Susan James, "Creating Rational Understanding: Spinoza as a Social Epistemologist". Proceedings of the Aristotelian Society Supplementary, Volume LXXXV[June 2011], p. 181-199. [PDF bij Wiley Online Library]

Vertaling door Karel D’huyvetters van dit artikel:
Susan James, "Hoe rationeel inzicht ontstaat: Spinoza’s sociale kennisleer" op 'Spinoza in Vlaanderen'

Voor de volledigheid voeg ik nog toe dat onder de overkoepelende titel "Spinoza on the Politics of Philosophical Understanding", naast het artikel van Susan James, als tweede verscheen dat van:

Eric Schliesser, "Angels and Philosophers: with a New Interpretation of Spinoza’s Common Notions." Proceedings of the Aristotelian Society, Vol. cxi, Part 3 [October 2011], p. 497-518. [cf Wiley Online Library - PDF niet gratis te downloaden]

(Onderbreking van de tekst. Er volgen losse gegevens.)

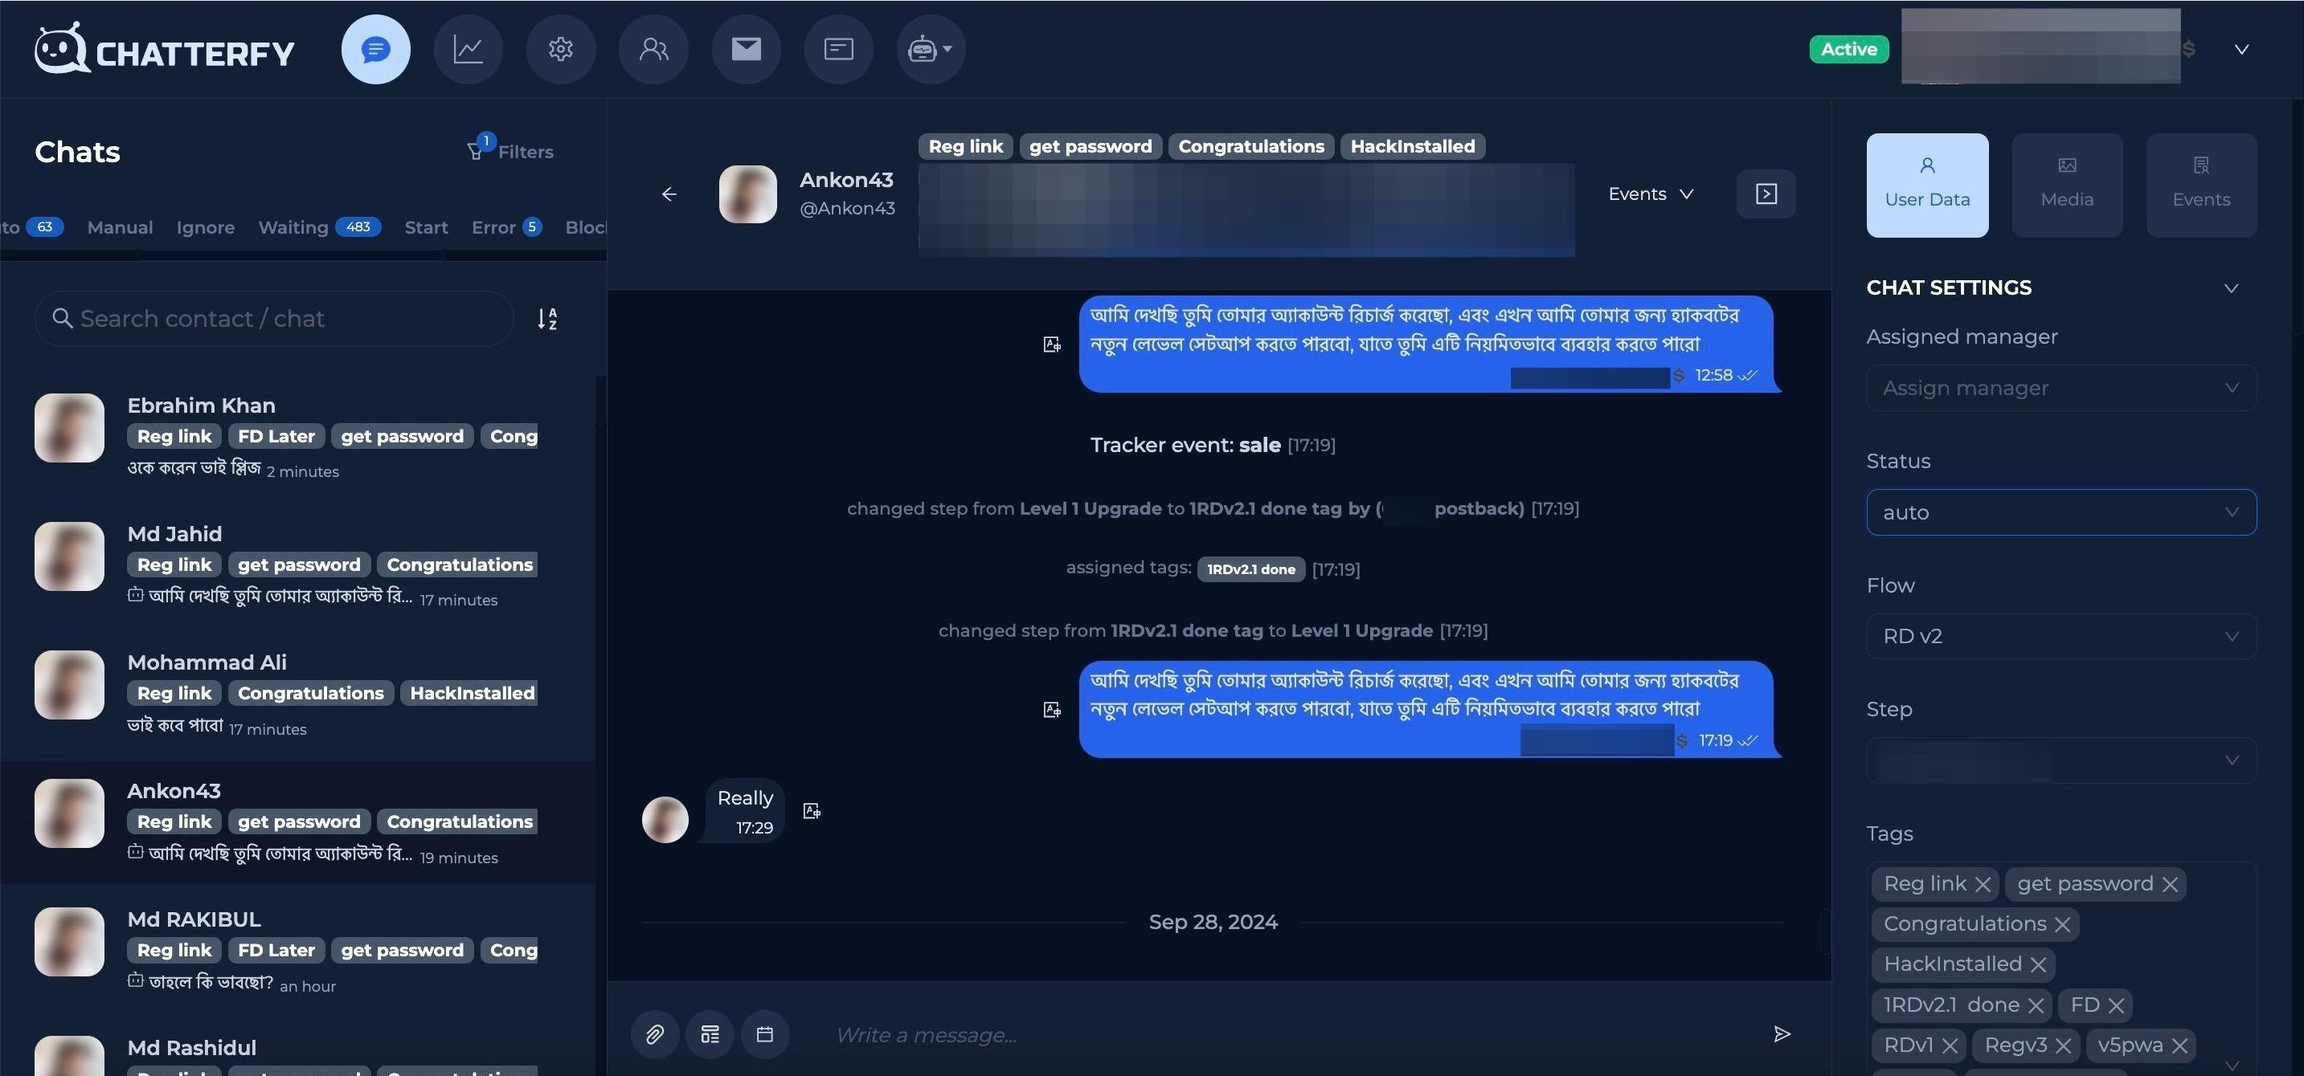
Task: Click the send message arrow icon
Action: pos(1782,1034)
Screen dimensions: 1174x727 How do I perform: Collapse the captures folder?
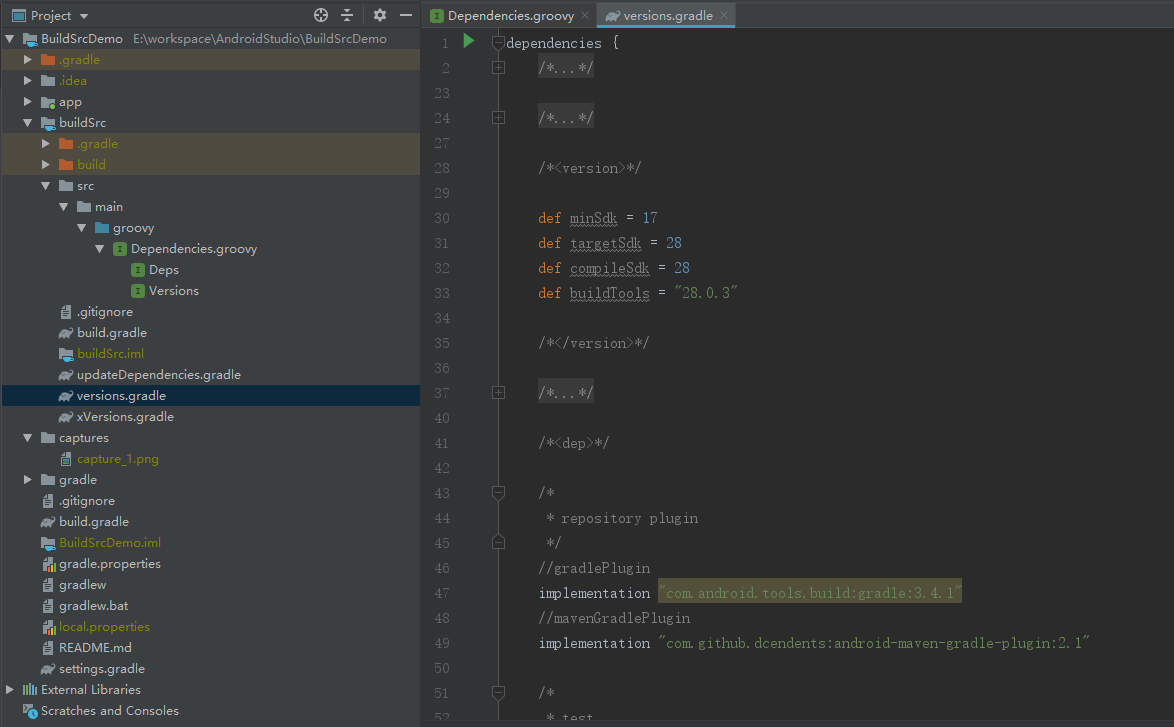tap(28, 437)
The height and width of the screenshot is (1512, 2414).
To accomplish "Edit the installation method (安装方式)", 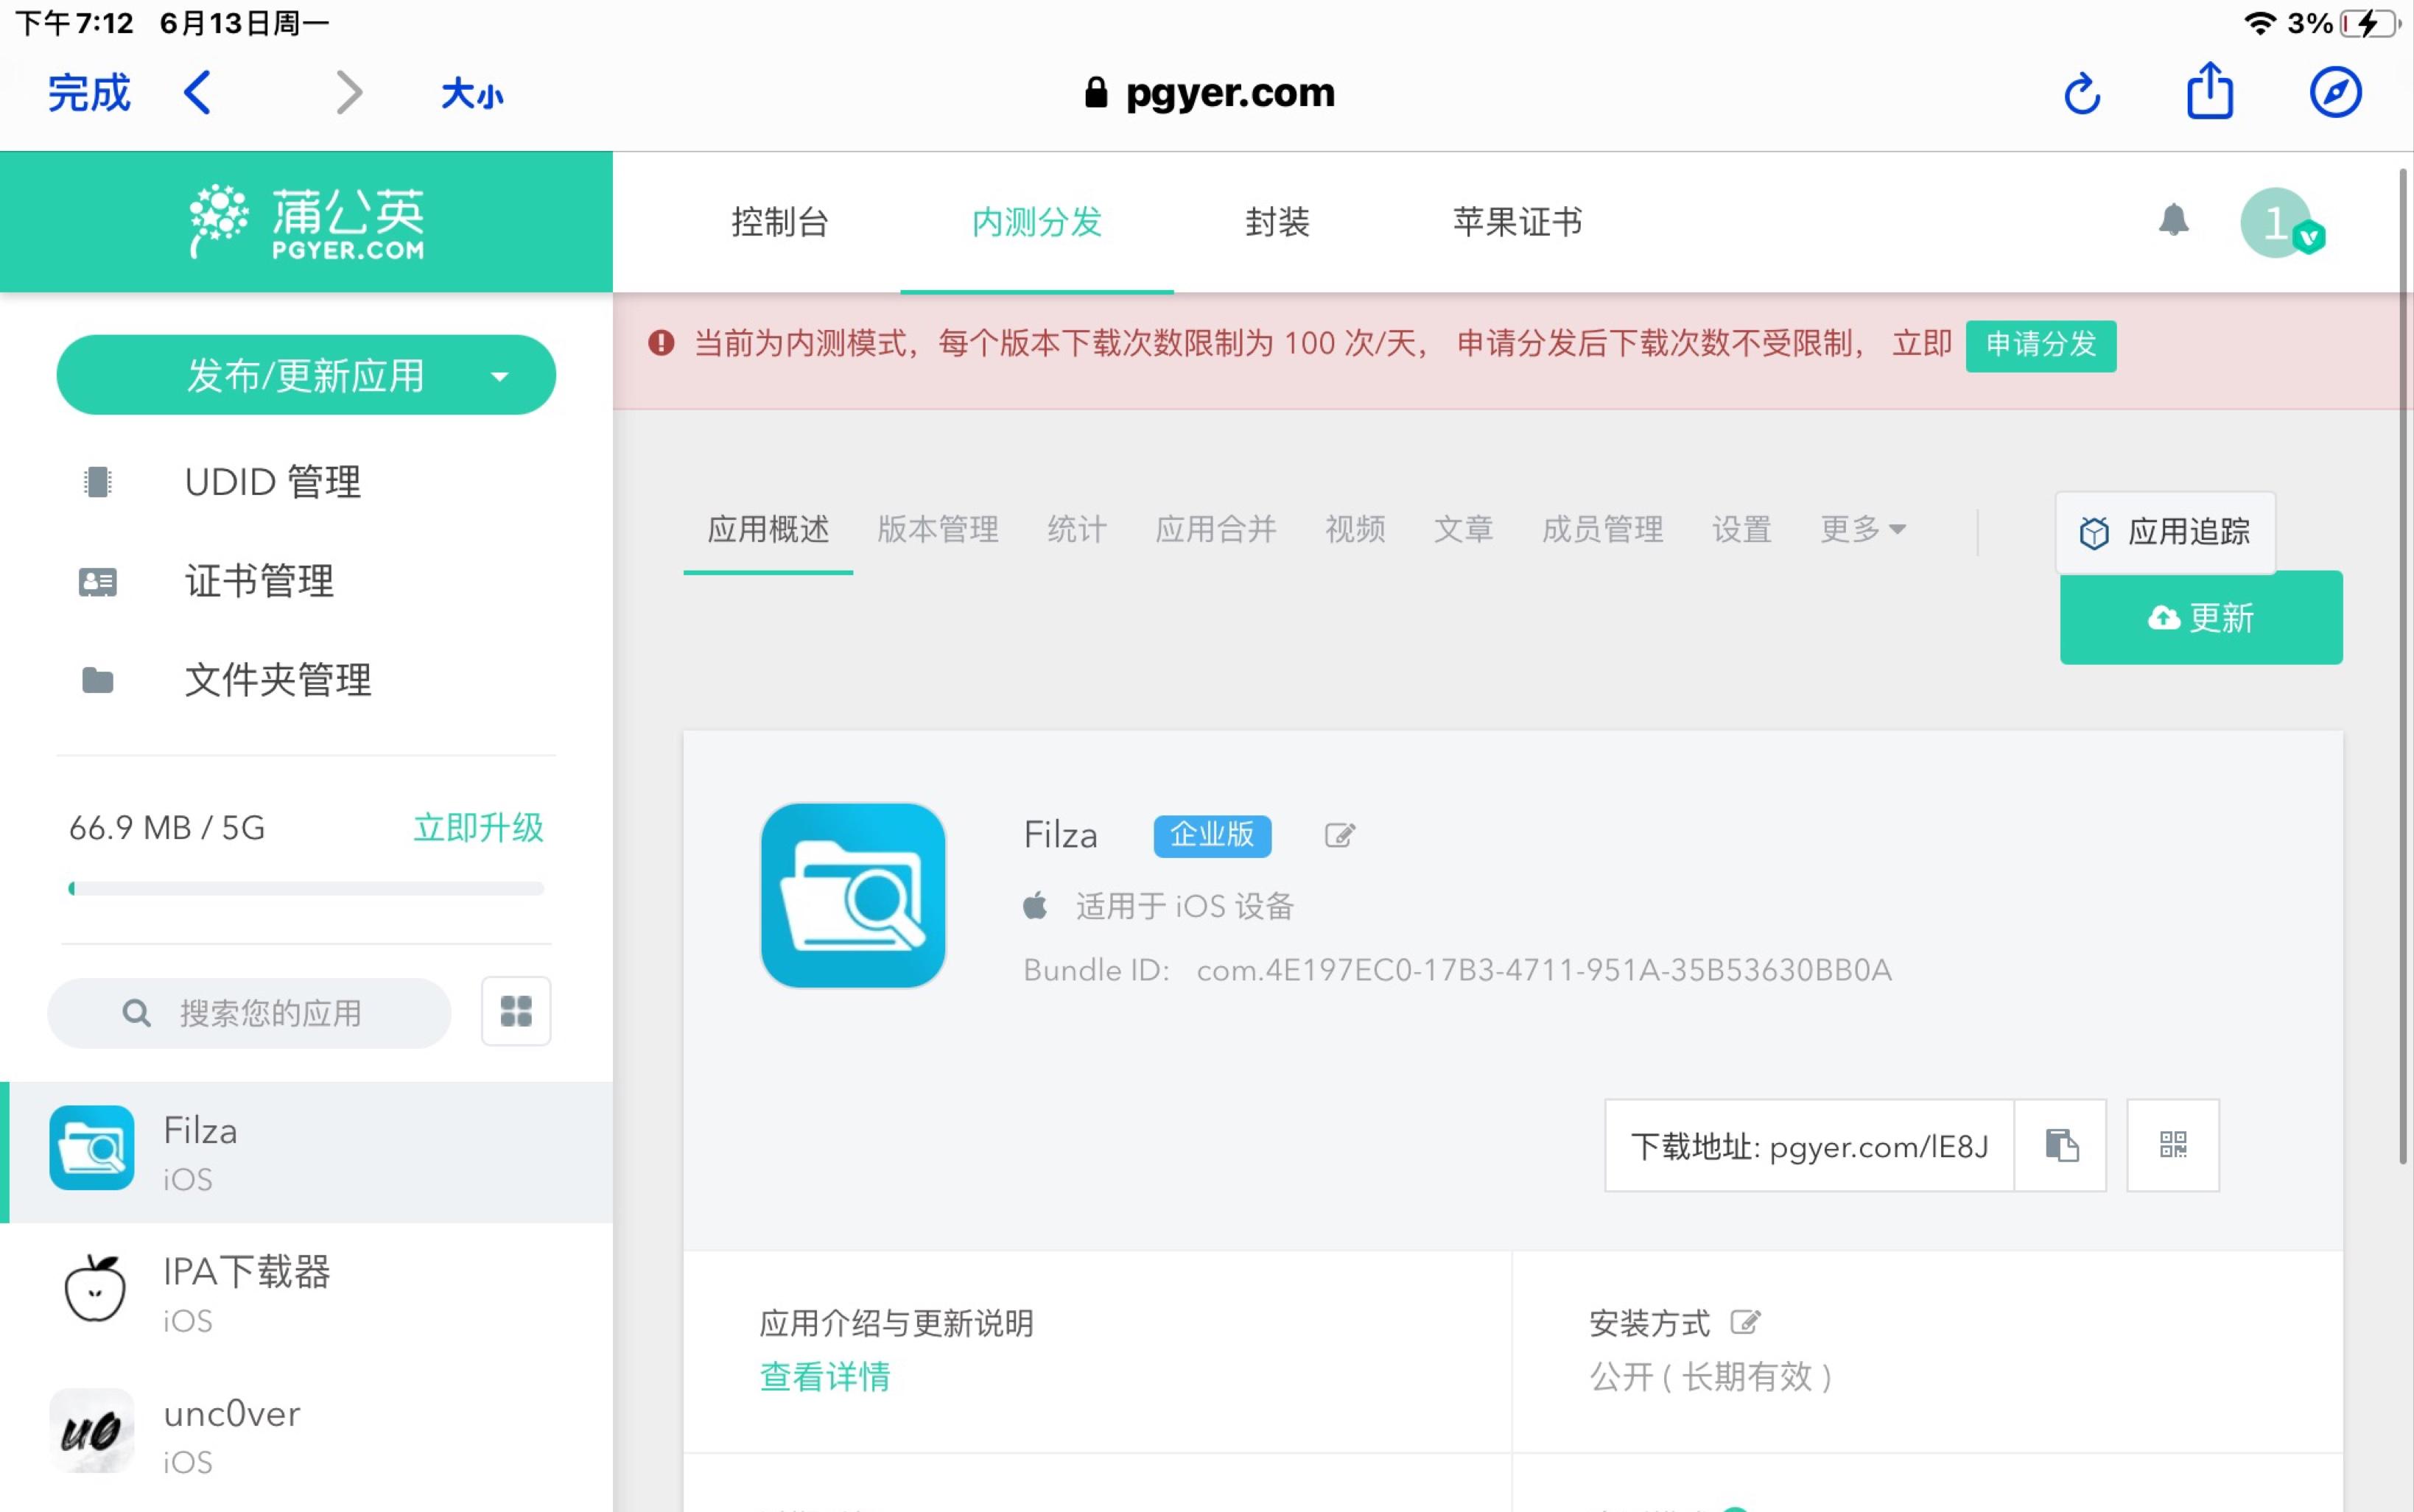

Vertaling door Karel D’huyvetters van dit artikel:
Eric Schliesser, "Over engelen en filosofen, met een nieuwe interpretatie van Spinoza’s ‘gemeenschappelijke noties’ op 'Spinoza in Vlaanderen'

 

Voor Social Epistemology cf Stanford Encyclopedia of Philosophy
 

 

Reacties

Laat dat nou net de enieg vraag zijn die ik bij het vertalen aan de auteur heb voorgelegd: wat bedoelt ze hier met 'immaterial'? Het heeft (onder meer) beide betekenissen. Ze schreef me dat ik de juiste keuze heb gemaakt; de vertaling is dus accuraat; of de auteur daarmee ook gelijk heeft, laat ik als vertaler in het midden. Dank voor de aandacht die je hieraan besteede, Stan.
Karel

Da's, grappig, Karel, dat je dit hier kunt meedelen, want ik ging er nu vanuit dat de vertaler het hier niet goed begrepen had. Maar als zij van mening is dat "irrelevante God" zou passen in wat Spinoza in het 14e hoofdstuk van de TTP voor de geest stond, dan geeft ze wat mij betreft aan niet echt te hebben opgepakt wat Spinoza daar onder vera religio verstaat. Wie zou zich door een ‘irrelevante God’ gehoorzaamheid laten afdwingen?
Merkwaardige toevoeging.
Nogmaals, wel grappig dat ik juist die passage eruit pikte en dat jij dat dus zelf ook al had gedaan.

De these die James verdedigt, werd door Spinoza aan het slot van 1/app aan de orde gesteld: de transcendentie van de (religieuze) verbeelding richting verlichting. Primair door wetenschap (mathesis), maar daarnaast, zegt hij, zijn er andere oorzaken (aliae causae) die zulks bewerkstelligen. Welke die andere oorzaken zijn die ons de religieuze verbeelding doen overstijgen, is vaak punt van discussie geweest. De vraag worst beantwoord door een hoogst interessante marginale aantekening in de Leidse OP: par variam exprientiam (door gevaeieerde ervaringen) en door te ontdekken (beseffen) dat het verhaal van de godsdienstige verbeelding innerlijk tegenstrijdig is en ook nog verschilt van andere gelijksoortige godsdienstige verhalen (mijn verwoording). Dan ontstaat aarzeling, twijfel. En de verscheidenheid dwingt tot vergelijking. En de vergelijking levert ... Zo komen we tot de 'communes notiones', die de ratio constitueren. - De betreffende marginale noot is afkomstig van een intimus van Spinoza, die hem om opheldering moet hebben gevraagd. Onbegrijpelijk dat Spinoza experts als James nog steeds onkundig zijn omtrent die aantekeningen en daar geen gebruik van maken.

Wat is volgens jou, Wim, de these die James verdedigt? Of, waar is bij jou 't sociale in de epistemologie?